§ **Selected excerpt**

Chamberlain made his film debut in “The Secret of the Purple Reef” (1960), a crime drama set in the Caribbean. He agreed to exploit his Kildare image by playing a young doctor in “Joy in the Morning” (1965), a lightweight drama about newlyweds, with Yvette Mimieux. That did not call for (or yield) a particularly complex characterization. But he went on to give several memorable — and, at that time, surprising — film performances.
They included Julie Christie’s dangerous husband in “Petulia” (1968), Octavius in “Julius Caesar” (1970), Tchaikovsky in “The Music Lovers” (1971), Aramis in “The Three Musketeers” (1973) and its sequel, the cowardly electrical engineer in the disaster film “The Towering Inferno” (1974) and an Australian lawyer transformed by an encounter with Aboriginal culture in Peter Weir’s drama “The Last Wave” (1977).
His stage career got off to an unfortunate start with the disastrous 1966 Broadway musical adaptation of “Breakfast at Tiffany’s,” also starring Mary Tyler Moore, which closed in previews. But he later earned admiring reviews for classic roles in “Richard II” and “Cyrano de Bergerac,” as well as in “Hamlet.” In the 1970s he was nominated twice for Drama Desk Awards, for his portrayal of a fallen minister in Tennessee Williams’ “The Night of the Iguana” (1976) at the Circle in the Square and of Wild Bill Hickok in “Fathers and Sons” (1978) at the Public Theater. He called Hickok his favorite role.
He returned to Broadway, if not triumphantly at least to more than respectful reviews, in “Blithe Spirit” (1987) and “My Fair Lady” (1993), and as a replacement in “The Sound of Music” (1999). (The musicals reminded longtime fans that he had a hit record in the ’60s, singing the “Dr. Kildare” theme.)
In addition to the miniseries, he appeared in numerous made-for-television movies, playing the title roles in “F. Scott Fitzgerald and ‘The Last of the Belles’” (1974) and “The Man in the Iron Mask” (1977). He starred in another series, “Island Son,” in 1989, playing yet another doctor, but he was unhappy with its direction and it lasted only one season.
After his formal coming out, Chamberlain appeared to delight in portraying characters who were gay or played with gender stereotypes. He had already appeared on the sitcom “The Drew Carey Show” in full drag as a female character. He was later a guest star on “Will & Grace” and made a cameo appearance in the film “I Now Pronounce You Chuck & Larry” (2007).

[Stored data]

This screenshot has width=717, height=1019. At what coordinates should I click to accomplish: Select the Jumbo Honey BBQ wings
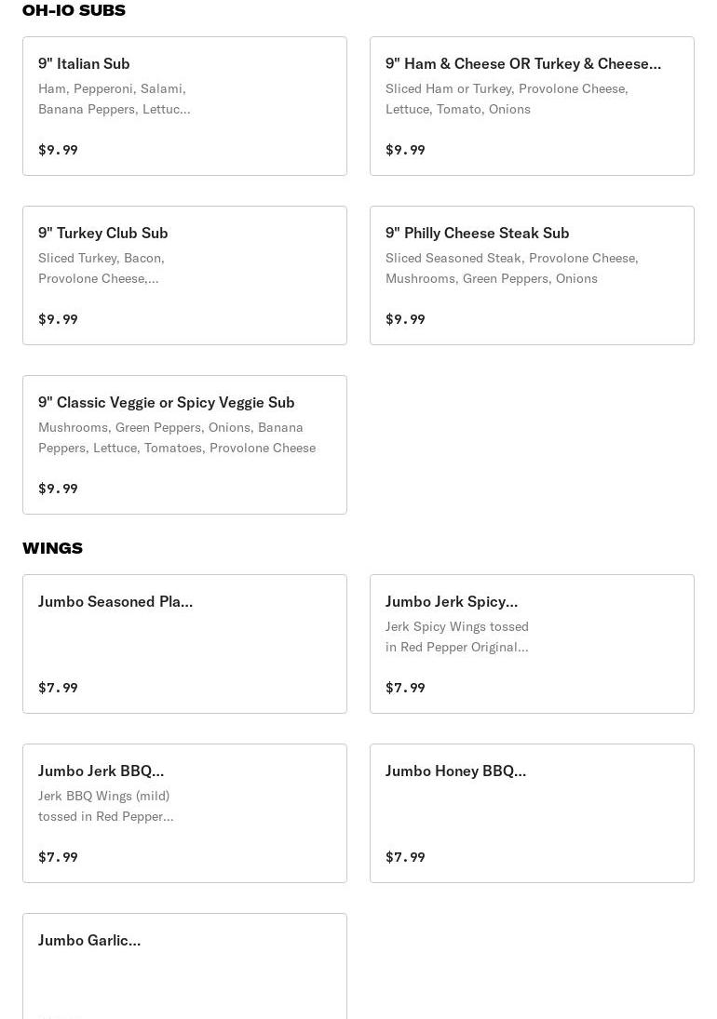point(532,812)
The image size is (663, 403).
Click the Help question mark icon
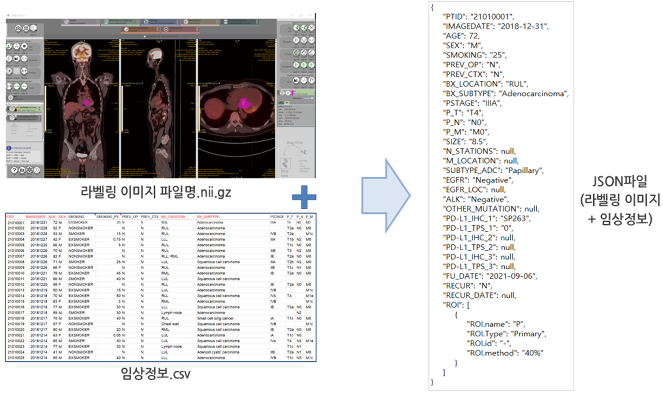(14, 170)
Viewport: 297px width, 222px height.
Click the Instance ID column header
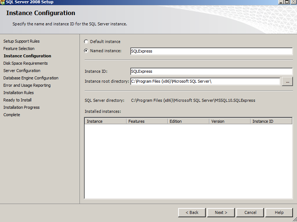[271, 121]
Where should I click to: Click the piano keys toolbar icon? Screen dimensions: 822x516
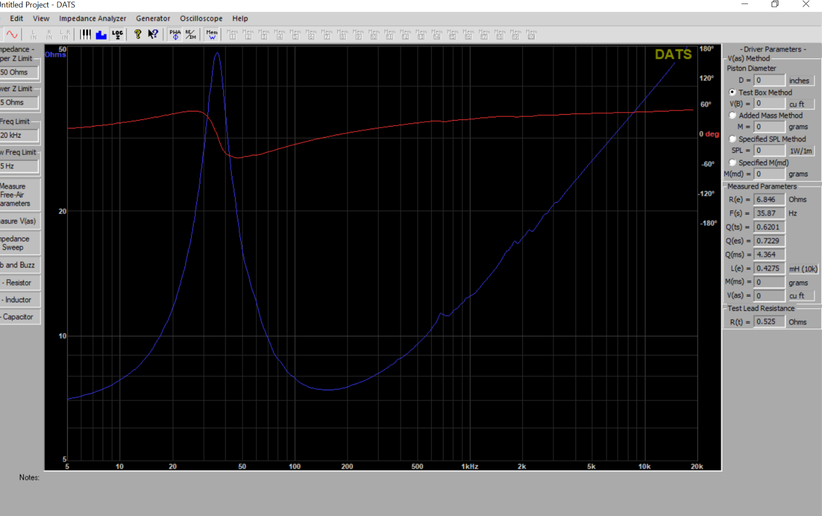(85, 34)
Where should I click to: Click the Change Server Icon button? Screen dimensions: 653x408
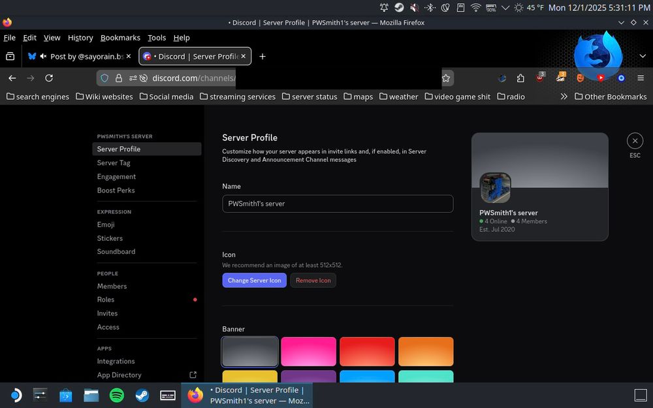(x=254, y=280)
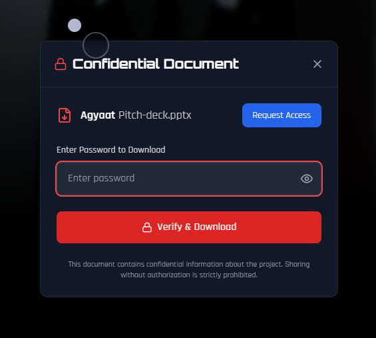376x338 pixels.
Task: Click the hollow ring circle near dialog top
Action: (x=96, y=45)
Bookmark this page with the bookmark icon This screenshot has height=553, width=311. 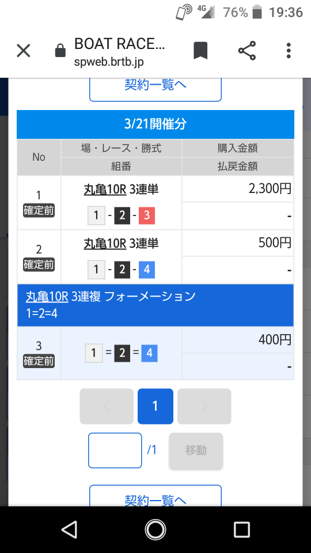click(x=200, y=51)
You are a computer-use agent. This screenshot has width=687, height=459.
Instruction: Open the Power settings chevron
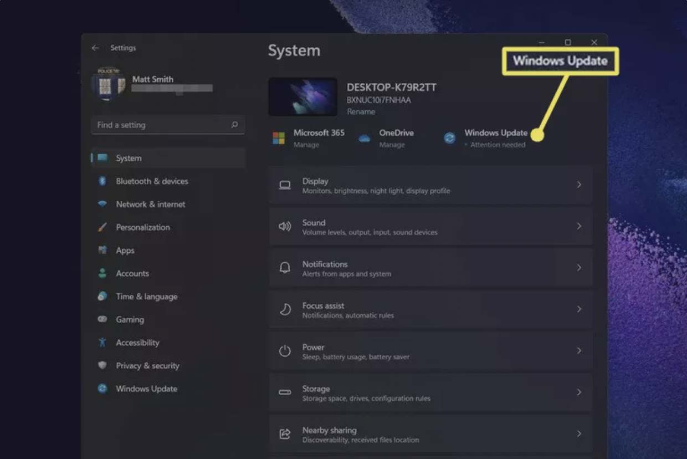(x=580, y=351)
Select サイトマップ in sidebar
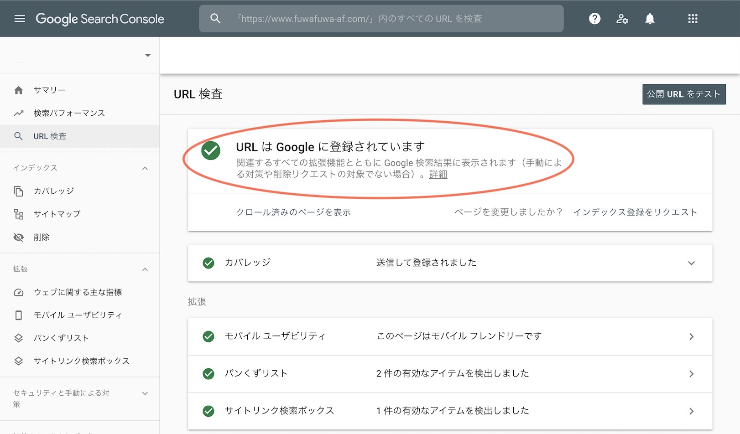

§ **Exercise set**
a) Set down the passage on Chamberlain's career word for word, between "His stage career" and "his favorite role.", inclusive.
b) Condense the paragraph of the Chamberlain career passage that begins "His stage career got off to an unfortunate start" into a short bulleted list that keeps its main facts.
c) According to the Chamberlain career passage, which role did he call his favorite?

§ **Answers for the tasks**
a)
His stage career got off to an unfortunate start with the disastrous 1966 Broadway musical adaptation of “Breakfast at Tiffany’s,” also starring Mary Tyler Moore, which closed in previews. But he later earned admiring reviews for classic roles in “Richard II” and “Cyrano de Bergerac,” as well as in “Hamlet.” In the 1970s he was nominated twice for Drama Desk Awards, for his portrayal of a fallen minister in Tennessee Williams’ “The Night of the Iguana” (1976) at the Circle in the Square and of Wild Bill Hickok in “Fathers and Sons” (1978) at the Public Theater. He called Hickok his favorite role.

b)
- Chamberlain's stage career began badly with the 1966 Broadway musical version of "Breakfast at Tiffany's," co-starring Mary Tyler Moore, which closed in previews.
- He later won admiring reviews for classic roles in "Richard II," "Cyrano de Bergerac" and "Hamlet."
- In the 1970s he received two Drama Desk Award nominations: one for a fallen minister in Tennessee Williams' "The Night of the Iguana" (1976) at the Circle in the Square, and one for Wild Bill Hickok in "Fathers and Sons" (1978) at the Public Theater.
- He called Hickok his favorite role.

c) He called Wild Bill Hickok in "Fathers and Sons" (1978) his favorite role.